WHAT IS EXPECTED: The lines below, from the one holding "The height and width of the screenshot is (378, 816)." through the one holding "Given: Sort by the 10Nej column header", are to be restated word for word, with all images left out.

(Saved entries)
*** Begin section ***
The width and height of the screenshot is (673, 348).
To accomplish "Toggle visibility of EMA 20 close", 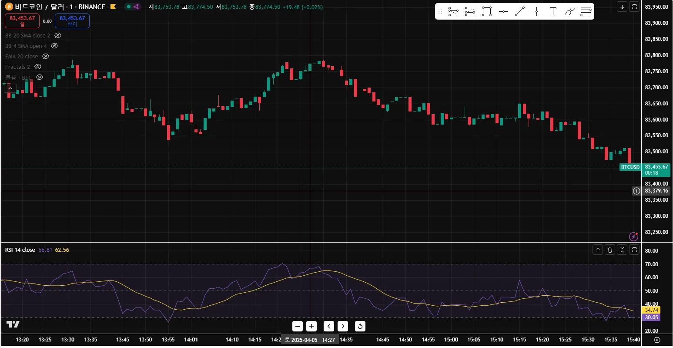I will point(46,56).
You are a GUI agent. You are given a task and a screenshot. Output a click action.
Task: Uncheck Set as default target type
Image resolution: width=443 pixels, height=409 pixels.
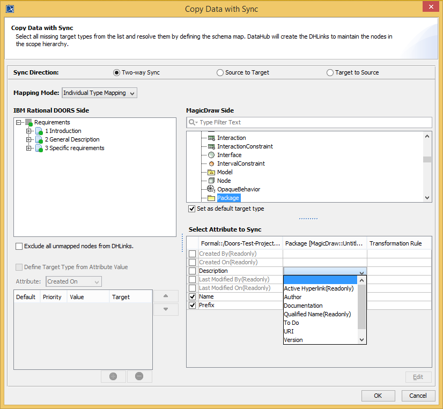point(191,209)
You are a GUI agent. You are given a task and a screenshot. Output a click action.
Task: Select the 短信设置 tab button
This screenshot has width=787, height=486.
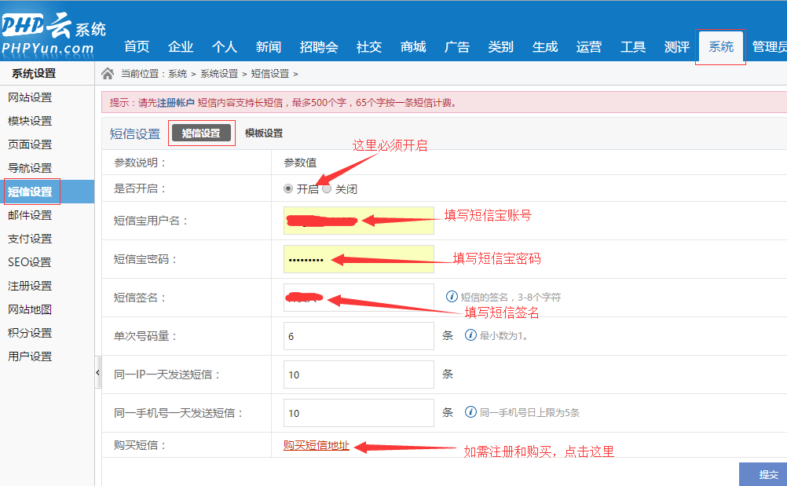tap(201, 133)
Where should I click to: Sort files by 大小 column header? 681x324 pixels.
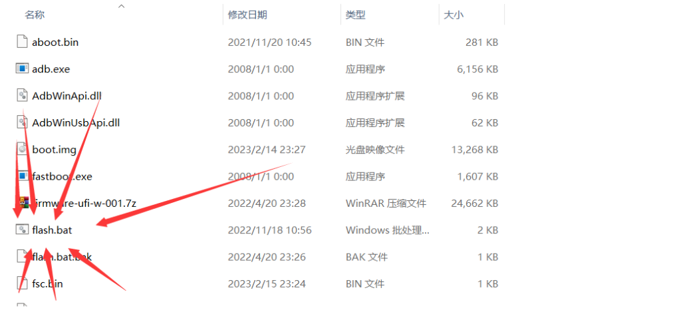pos(453,15)
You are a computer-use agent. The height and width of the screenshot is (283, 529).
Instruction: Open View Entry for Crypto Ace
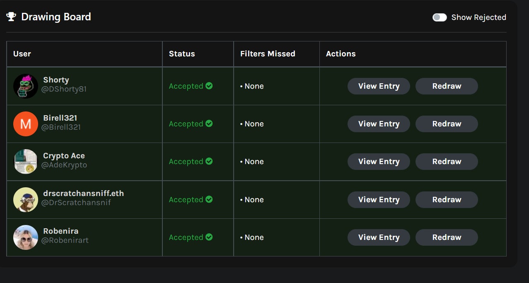pyautogui.click(x=379, y=162)
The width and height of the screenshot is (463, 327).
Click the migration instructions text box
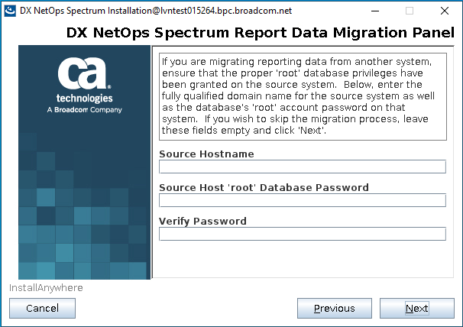point(303,96)
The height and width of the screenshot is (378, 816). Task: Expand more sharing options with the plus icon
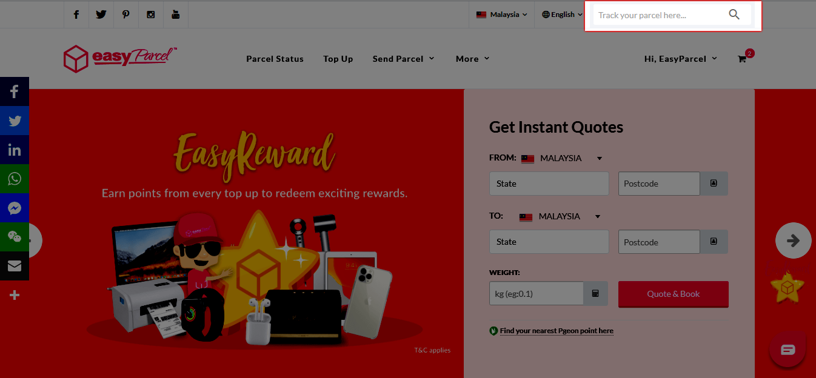click(x=15, y=295)
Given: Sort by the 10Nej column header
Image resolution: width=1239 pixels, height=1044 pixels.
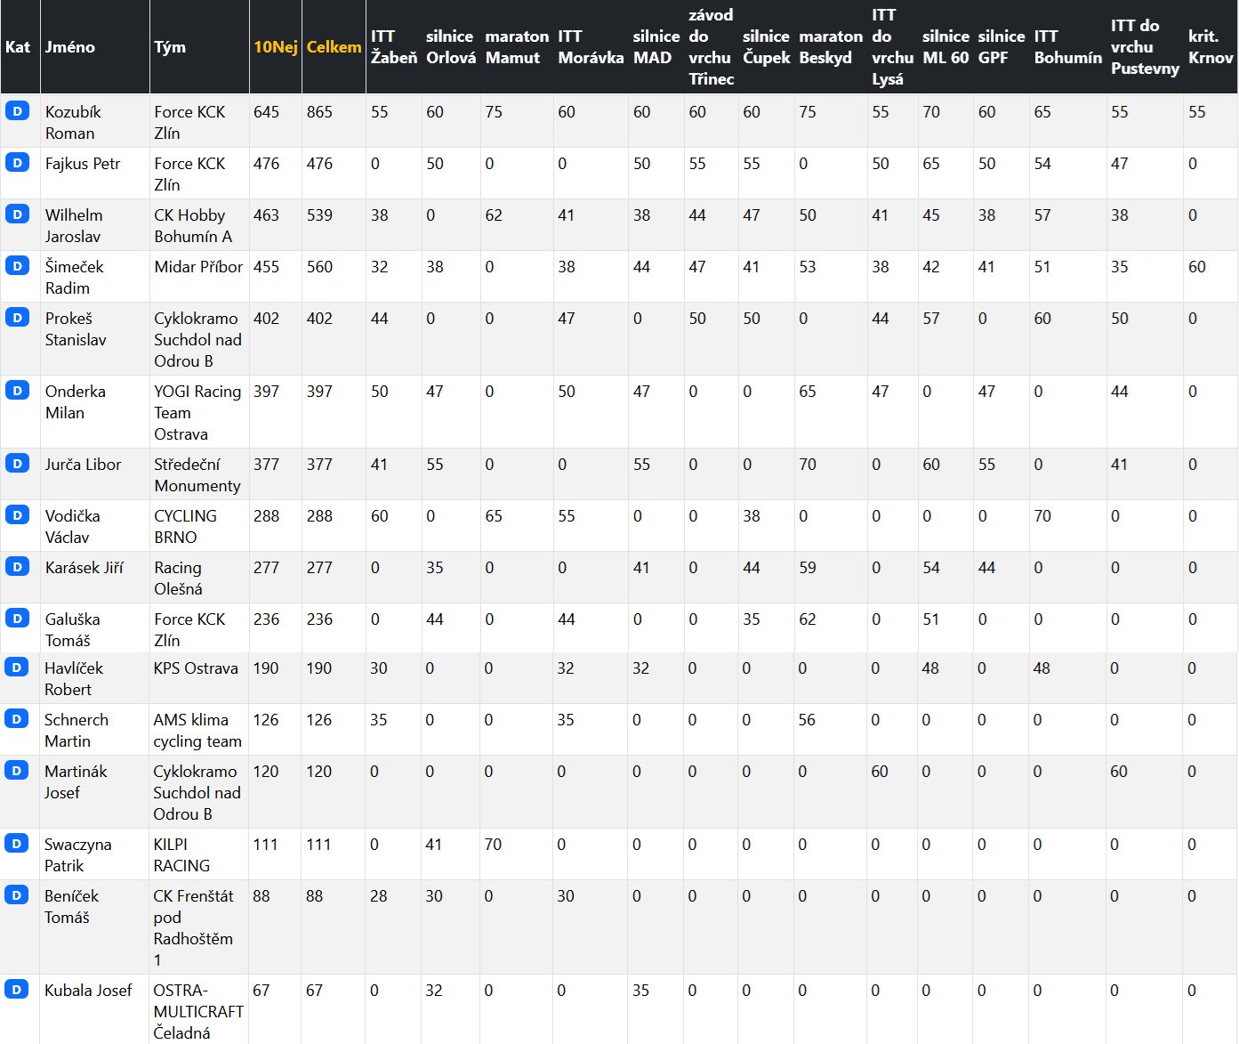Looking at the screenshot, I should 275,47.
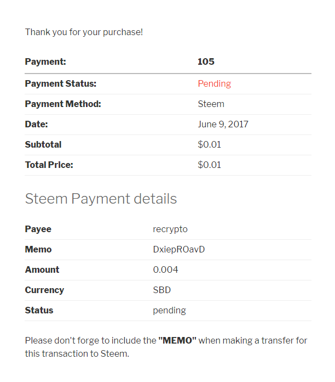Click the Payment Method label
Viewport: 335px width, 382px height.
pyautogui.click(x=63, y=104)
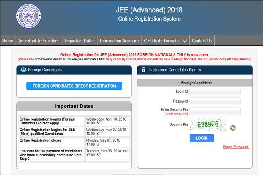Viewport: 263px width, 175px height.
Task: Click the blue LOGIN button
Action: pyautogui.click(x=202, y=138)
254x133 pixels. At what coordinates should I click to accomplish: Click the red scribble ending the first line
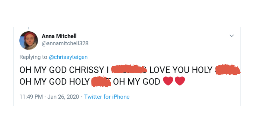[x=228, y=69]
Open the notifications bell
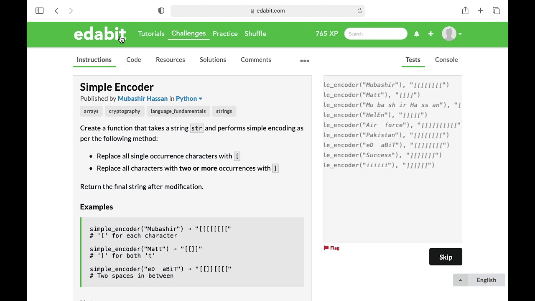Image resolution: width=535 pixels, height=301 pixels. click(x=417, y=34)
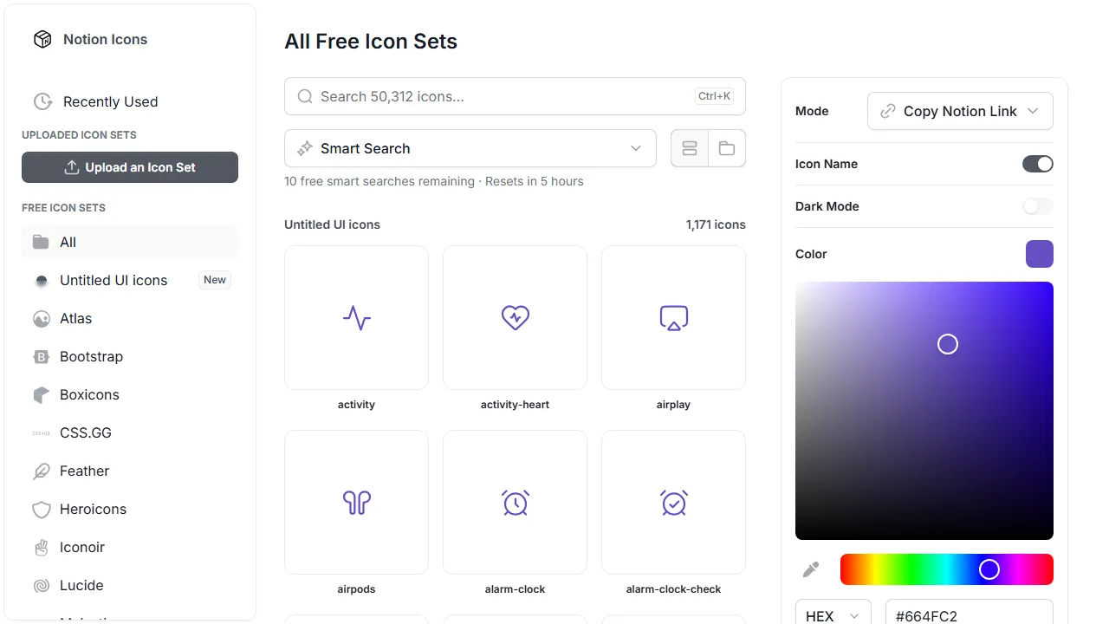Select the alarm-clock-check icon

673,502
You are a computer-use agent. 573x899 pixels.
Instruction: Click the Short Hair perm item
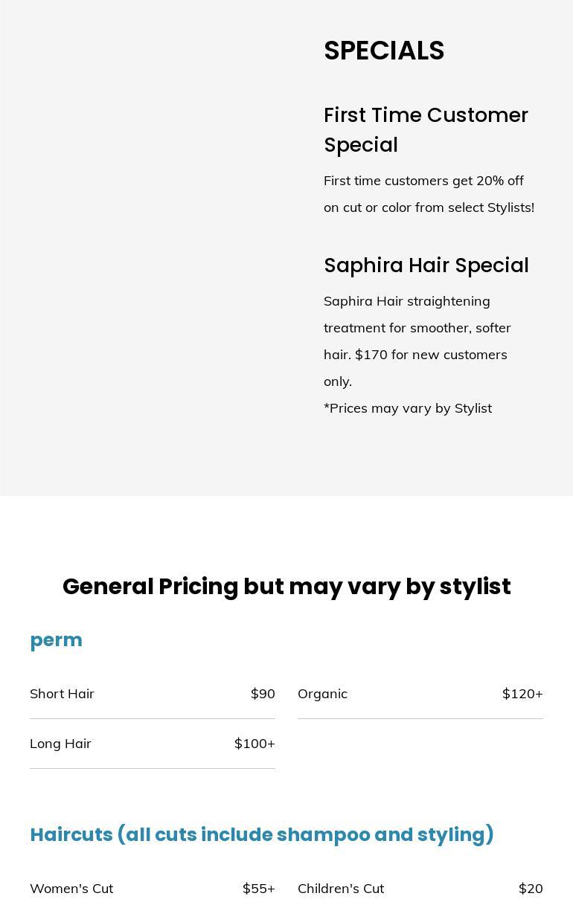click(62, 694)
*** End section ***
RESPONSE TO THIS TASK:
The height and width of the screenshot is (378, 816). Task: Expand more sharing options with the plus icon
click(x=15, y=295)
Given: Sort by the 10Nej column header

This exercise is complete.